◆ **How to complete this task**: Would you reproduce exactly the lines below from the one holding "Subscribe (39, 2159)" through the one holding "Ireland - 2018 Skills forecast (69, 1321)", inclusive, and no others?

◆ **Given data**:

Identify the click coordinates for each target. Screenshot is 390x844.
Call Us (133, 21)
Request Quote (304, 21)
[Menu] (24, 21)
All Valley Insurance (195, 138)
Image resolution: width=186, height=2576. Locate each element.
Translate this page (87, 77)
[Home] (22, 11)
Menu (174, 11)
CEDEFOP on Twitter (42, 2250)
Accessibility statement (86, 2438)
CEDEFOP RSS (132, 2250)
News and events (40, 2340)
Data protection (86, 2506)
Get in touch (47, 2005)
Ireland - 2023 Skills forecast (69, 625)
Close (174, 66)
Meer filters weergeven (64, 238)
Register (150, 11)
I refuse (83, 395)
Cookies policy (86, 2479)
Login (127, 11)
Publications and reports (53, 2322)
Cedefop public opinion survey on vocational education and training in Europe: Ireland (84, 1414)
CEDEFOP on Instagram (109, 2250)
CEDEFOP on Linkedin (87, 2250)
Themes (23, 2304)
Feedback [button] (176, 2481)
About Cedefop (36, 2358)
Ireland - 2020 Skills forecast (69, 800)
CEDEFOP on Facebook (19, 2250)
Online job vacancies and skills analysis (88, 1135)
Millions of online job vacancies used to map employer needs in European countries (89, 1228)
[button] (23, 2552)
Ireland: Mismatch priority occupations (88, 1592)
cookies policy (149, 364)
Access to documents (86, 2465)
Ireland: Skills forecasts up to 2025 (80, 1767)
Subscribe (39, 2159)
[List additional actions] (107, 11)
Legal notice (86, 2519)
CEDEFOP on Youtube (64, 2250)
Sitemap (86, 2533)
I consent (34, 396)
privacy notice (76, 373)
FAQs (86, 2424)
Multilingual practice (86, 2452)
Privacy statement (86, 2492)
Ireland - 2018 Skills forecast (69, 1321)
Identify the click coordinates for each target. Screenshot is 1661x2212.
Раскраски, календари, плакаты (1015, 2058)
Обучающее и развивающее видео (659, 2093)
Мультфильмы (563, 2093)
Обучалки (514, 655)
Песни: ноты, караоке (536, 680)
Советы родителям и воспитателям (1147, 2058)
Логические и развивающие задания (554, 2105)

◆ **Result**:
Subscribe (39, 2159)
[List additional actions] (107, 11)
Legal notice (86, 2519)
CEDEFOP on Youtube (64, 2250)
Sitemap (86, 2533)
I consent (34, 396)
privacy notice (76, 373)
FAQs (86, 2424)
Multilingual practice (86, 2452)
Privacy statement (86, 2492)
Ireland - 2018 Skills forecast (69, 1321)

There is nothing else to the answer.